A study of the process of synchronisation and micronucleation in Beta vulgaris and the monitoring of an isolation procedure for micro-nuclei and micro-protoplasts by confocal laser scanning microscopy and flow cytometry

The process of synchronization and micro-nuclei induction in a suspension culture of Beta vulgaris, was induced by the sequential treatment with the DNA-synthesis inhibitor aphidicolin (30 μM, 24 h) and the spindle-toxin amiprophos-methyl (32 μM, 24 h). Mitotic arrest of divisions, spreading of G2-metaphase chromosomes, re-grouping of chromosomes, formation of a nuclear cell wall around single and re-grouped chromosomes and restitution of nuclei with a doubled DNA content was observed. The process of micro-nucleation was induced much less efficiently in Beta vulgaris than in Nicotiana plumbaginifolia. Cytological observations and monitoring of the process with flow cytometry and confocal laser scanning microscopy, was essential to follow up the course of events and to monitor the development of an efficient procedure for micro-protoplast isolation. Micro-nucleated protoplasts were fractioned by iso-osmotic Percoll gradient centrifugation to obtain heterogeneous micro-protoplast populations with cytoplasts and micro-protoplasts of different size. An enriched fraction with small sub-diploid micro-protoplasts was obtained with the equivalent DNA content of 1–4 chromosomes, as revealed by confocal laser scanning microscopy and flow cytometry.
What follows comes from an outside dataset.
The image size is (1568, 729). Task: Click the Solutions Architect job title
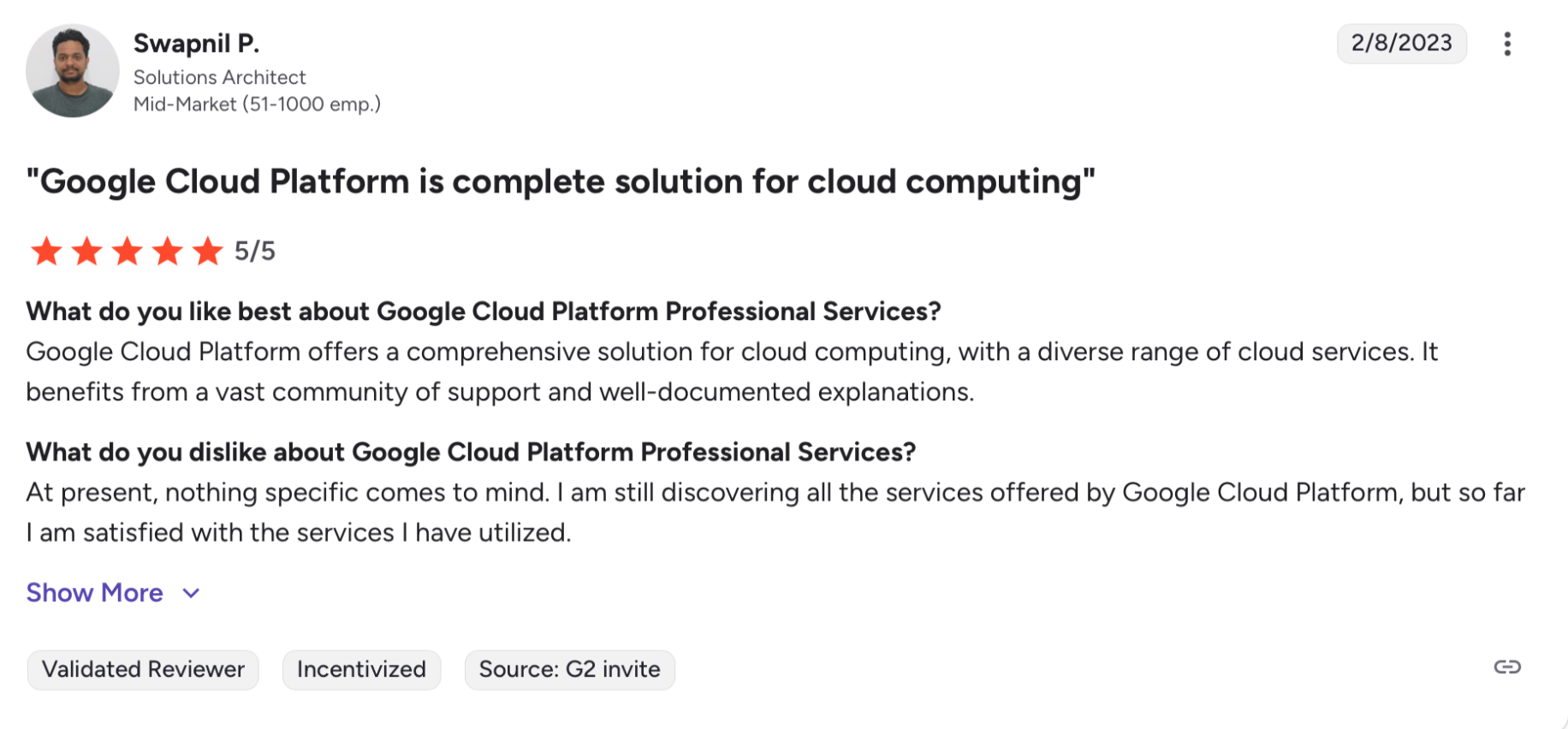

Sub-diploid micro-protoplasts with DNA amounts equivalent to 1–4 chromosomes were predominantly observed in the size classes of 1.8–10.2 μm at a frequency of 34.2–34.5%. The DNA measurements of micro-nuclei and micro-protoplasts, confirmed the hypothesis that the process of micro-nucleation followed the same course of cellular events as observed in N. plumbaginifolia. The correlation between DNA content and size of micro-nuclei and micro-protoplasts was not linear and affected by the degree of DNA condensation, total amount of DNA, and the presence of cytoplasm.